▸ **Work item A**: Can you repeat the Carry-On review between "But you might" and "who cares anyway?", inclusive, swapping "TSA agent" for "customs officer"?
▸ **Work item B**: Could you pick up the Carry-On review after its last sentence and keep writing it?

▸ **Text provided**:
-.-.-

'Carry-On' Deserves Better Than the Netflix Abyss
If you're looking for a great old-school thriller, Taron Egerton and Jason Bateman are fighting it out in 'Carry-On' over on Netflix.
Carry-On executes its formula to perfection and, in another life, it would have been a surprise box-office hit of the fall.
But you might also be thinking to yourself, “Carry-On? What the hell is that?”
Recently thrown into the void on Netflix, it’s one of those classic edge-of-your-seat thrillers starring Taron Egerton and an against-type Jason Bateman, both of whom are tremendous leads in this cat-and-mouse game between a TSA agent and a terrorist trying to sneak a weapon on board a flight in between eating snacks at various airport bars.
Movies like Carry-On remind you that a successful thriller doesn’t have to be complicated, though the execution of it is far from easy. Egerton and Bateman have such great chemistry, and the tension builds with each passing scene; perhaps the greatest endorsement is that, like any good thriller, Carry-On’s suspense allows you to freely and easily excuse any and all plot holes, of which I’m sure there are many. But when you’re having this fun, who cares anyway?

-.-.-

▸ **Stored data**:

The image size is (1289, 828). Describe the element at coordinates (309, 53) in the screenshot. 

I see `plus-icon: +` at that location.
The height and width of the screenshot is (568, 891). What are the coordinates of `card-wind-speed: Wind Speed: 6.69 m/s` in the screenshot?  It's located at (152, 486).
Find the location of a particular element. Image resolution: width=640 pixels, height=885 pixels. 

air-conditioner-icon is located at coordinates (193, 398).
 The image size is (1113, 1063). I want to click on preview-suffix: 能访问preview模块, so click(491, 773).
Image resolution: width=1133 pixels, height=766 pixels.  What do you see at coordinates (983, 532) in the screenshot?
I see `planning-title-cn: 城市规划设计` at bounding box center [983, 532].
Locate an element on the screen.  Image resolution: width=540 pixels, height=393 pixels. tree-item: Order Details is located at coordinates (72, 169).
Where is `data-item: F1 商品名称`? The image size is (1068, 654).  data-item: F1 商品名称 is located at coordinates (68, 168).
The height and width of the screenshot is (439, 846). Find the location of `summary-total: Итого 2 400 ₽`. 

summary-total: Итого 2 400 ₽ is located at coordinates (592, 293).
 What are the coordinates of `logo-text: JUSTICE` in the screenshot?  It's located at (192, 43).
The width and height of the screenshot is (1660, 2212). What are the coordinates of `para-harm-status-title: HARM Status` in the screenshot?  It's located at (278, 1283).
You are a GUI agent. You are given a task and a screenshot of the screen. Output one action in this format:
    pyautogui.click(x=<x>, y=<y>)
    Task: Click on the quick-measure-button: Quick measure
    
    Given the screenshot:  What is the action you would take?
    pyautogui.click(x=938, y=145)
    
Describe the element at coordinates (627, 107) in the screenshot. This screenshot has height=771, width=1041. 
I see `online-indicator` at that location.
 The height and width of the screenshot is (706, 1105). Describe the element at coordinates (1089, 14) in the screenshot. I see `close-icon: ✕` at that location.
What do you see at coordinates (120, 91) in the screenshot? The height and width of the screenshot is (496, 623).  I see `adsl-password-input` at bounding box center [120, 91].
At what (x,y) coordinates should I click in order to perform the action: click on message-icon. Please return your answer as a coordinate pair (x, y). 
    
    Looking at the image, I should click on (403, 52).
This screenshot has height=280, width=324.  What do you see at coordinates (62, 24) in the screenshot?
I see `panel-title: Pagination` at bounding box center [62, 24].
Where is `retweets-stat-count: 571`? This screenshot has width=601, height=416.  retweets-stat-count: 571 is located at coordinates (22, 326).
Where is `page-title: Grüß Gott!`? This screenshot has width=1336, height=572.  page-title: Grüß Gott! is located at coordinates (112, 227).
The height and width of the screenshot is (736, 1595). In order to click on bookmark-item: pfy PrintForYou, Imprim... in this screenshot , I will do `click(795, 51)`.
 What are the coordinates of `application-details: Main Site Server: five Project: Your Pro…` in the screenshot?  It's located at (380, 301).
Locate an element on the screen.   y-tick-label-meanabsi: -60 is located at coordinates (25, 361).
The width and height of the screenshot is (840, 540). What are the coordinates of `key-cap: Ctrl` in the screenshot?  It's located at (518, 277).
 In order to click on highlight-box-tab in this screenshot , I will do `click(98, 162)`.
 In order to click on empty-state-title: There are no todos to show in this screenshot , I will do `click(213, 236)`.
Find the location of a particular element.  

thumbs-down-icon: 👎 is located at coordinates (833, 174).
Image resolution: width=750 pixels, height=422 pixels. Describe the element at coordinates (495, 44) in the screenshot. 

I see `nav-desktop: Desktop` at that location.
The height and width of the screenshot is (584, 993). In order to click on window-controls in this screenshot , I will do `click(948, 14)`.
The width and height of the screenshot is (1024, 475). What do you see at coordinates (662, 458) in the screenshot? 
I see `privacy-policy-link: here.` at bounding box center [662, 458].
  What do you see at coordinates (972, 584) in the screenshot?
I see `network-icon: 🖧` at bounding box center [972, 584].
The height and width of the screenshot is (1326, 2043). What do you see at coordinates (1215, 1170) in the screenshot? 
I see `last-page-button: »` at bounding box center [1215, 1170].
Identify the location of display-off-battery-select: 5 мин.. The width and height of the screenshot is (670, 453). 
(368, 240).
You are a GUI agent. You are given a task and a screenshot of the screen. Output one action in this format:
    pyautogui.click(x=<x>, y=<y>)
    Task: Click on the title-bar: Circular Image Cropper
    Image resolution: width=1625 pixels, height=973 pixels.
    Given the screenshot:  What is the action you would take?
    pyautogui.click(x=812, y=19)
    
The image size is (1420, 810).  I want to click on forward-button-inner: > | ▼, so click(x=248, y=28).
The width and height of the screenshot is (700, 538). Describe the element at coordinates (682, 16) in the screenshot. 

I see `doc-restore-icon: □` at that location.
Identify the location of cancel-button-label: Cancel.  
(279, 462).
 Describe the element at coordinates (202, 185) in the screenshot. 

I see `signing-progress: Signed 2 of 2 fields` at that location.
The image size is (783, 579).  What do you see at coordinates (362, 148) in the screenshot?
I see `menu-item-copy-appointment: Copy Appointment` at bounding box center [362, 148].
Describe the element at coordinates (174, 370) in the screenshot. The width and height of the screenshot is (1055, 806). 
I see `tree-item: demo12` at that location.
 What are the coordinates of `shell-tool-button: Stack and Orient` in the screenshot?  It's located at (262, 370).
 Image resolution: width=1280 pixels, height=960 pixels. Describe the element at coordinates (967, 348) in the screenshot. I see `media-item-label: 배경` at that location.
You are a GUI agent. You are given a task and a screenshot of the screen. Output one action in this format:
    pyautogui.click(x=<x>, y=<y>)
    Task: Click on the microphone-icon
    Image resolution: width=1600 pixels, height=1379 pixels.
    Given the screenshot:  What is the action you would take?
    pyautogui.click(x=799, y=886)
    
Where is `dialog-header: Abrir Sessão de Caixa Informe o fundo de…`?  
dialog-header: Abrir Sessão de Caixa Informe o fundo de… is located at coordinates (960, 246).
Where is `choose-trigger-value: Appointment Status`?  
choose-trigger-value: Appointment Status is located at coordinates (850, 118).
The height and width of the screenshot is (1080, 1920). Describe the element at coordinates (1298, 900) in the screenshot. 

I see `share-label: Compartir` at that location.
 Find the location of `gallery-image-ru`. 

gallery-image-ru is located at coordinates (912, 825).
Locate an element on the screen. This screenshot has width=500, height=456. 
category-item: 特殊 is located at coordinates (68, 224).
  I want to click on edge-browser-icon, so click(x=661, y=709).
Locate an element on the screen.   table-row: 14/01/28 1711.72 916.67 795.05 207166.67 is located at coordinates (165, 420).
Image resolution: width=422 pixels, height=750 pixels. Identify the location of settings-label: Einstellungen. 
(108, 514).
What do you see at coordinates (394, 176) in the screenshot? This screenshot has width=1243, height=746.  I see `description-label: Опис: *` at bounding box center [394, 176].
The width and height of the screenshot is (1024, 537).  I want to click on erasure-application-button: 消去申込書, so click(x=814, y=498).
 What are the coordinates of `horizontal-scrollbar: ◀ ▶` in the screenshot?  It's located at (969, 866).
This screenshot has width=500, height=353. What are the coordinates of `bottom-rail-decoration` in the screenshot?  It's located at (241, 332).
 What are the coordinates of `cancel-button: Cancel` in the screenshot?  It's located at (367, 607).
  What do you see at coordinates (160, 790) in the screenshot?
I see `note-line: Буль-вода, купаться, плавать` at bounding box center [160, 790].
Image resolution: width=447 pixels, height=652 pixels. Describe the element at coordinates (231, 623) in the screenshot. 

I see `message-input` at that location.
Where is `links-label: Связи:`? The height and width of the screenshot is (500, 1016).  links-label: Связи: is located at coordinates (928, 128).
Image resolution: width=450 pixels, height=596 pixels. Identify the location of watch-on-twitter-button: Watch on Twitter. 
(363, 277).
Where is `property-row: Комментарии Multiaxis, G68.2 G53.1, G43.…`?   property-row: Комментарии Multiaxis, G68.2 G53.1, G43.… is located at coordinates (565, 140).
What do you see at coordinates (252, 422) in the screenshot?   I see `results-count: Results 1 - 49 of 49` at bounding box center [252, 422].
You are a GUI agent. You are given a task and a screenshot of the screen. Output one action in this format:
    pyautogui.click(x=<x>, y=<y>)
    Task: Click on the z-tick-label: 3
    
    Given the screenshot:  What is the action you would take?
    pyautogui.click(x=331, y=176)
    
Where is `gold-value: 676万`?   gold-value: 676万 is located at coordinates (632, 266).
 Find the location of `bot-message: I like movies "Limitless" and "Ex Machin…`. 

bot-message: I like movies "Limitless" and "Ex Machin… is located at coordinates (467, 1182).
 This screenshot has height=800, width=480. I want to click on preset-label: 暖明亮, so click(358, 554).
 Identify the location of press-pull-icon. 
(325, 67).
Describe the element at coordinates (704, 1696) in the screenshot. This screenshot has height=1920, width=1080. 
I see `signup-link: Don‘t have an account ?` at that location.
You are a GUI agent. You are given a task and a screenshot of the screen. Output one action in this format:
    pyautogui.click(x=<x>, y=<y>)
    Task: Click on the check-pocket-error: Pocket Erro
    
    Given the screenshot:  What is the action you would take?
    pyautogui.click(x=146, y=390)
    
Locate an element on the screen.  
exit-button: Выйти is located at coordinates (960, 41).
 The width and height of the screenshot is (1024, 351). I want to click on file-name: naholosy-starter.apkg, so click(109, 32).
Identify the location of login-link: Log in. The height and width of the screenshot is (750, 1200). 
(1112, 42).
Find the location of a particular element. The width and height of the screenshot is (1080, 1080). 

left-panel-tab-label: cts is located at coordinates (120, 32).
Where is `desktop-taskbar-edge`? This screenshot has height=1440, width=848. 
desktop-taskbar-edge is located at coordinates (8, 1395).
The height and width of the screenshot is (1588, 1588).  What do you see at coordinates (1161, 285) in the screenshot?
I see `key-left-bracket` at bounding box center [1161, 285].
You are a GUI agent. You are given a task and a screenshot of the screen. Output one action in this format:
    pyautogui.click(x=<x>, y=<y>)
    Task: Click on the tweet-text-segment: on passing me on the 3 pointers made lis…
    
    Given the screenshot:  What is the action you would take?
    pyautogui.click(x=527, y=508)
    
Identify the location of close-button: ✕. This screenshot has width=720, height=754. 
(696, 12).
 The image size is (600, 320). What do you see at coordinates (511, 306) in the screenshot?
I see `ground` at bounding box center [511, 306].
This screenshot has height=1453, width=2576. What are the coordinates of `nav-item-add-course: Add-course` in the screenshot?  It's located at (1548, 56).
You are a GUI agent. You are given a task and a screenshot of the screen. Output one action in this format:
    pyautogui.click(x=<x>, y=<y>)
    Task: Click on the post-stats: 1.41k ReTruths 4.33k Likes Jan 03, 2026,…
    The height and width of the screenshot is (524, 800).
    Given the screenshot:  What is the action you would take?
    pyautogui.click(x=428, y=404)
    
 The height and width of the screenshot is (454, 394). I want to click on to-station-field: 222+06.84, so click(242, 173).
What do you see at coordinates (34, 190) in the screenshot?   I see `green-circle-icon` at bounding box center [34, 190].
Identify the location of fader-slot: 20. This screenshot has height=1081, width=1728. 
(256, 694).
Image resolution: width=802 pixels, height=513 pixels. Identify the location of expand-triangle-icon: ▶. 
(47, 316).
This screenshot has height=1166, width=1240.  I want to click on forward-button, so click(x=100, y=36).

-.-.-

▸ **Your response A**:
But you might also be thinking to yourself, “Carry-On? What the hell is that?”
Recently thrown into the void on Netflix, it’s one of those classic edge-of-your-seat thrillers starring Taron Egerton and an against-type Jason Bateman, both of whom are tremendous leads in this cat-and-mouse game between a customs officer and a terrorist trying to sneak a weapon on board a flight in between eating snacks at various airport bars.
Movies like Carry-On remind you that a successful thriller doesn’t have to be complicated, though the execution of it is far from easy. Egerton and Bateman have such great chemistry, and the tension builds with each passing scene; perhaps the greatest endorsement is that, like any good thriller, Carry-On’s suspense allows you to freely and easily excuse any and all plot holes, of which I’m sure there are many. But when you’re having this fun, who cares anyway?

▸ **Your response B**:
Carry-On also makes good use of one of the most important aspects of good filmmaking, and something that has truly become a lost art in recent years: character actors. The supporting cast here is full of guys who’ll make you point at the screen and say, “Hell yeah, he’s in this!” Dean Norris, Theo Rossi, Logan Marshall-Green - a murderer’s row of supporting talent this strong instantly becomes the backbone against which our leads can shine even brighter.
And boy do they. Egerton clearly has the movie-star charisma oozing out of him, and Bateman plays a menacing terrorist - or terrorist facilitator, or whatever the hell’s he doing; the appeal here is the movie doesn’t spend too much time trying to explain who “The Traveler” is. It doesn’t need to do that to get our buy-in anyway.
All of this is to say that Carry-On is old school in the best way, which in some sense simply means Carry-On is super competent, relying on its leads every step of the way. You could certainly try to explain those aforementioned plot holes to me, but I won’t care; it’ll no effect on my enjoyment of the movie. If anything, I’ll probably like it more for the endearing quality of eschewing “realism” for good old-fashioned movie magic.
Now, in true Netflix fashion, Carry-On had about a three-second window to go truly viral on the platform and beyond, to start trending on social media. But that window has apparently passed, and it’ll be buried under a mountain of slop soon enough. The movie will disappear into the Netflix abyss as all Netflix films are destined to do, never to be seen again, and with no physical release to be had (by legal means, anyway).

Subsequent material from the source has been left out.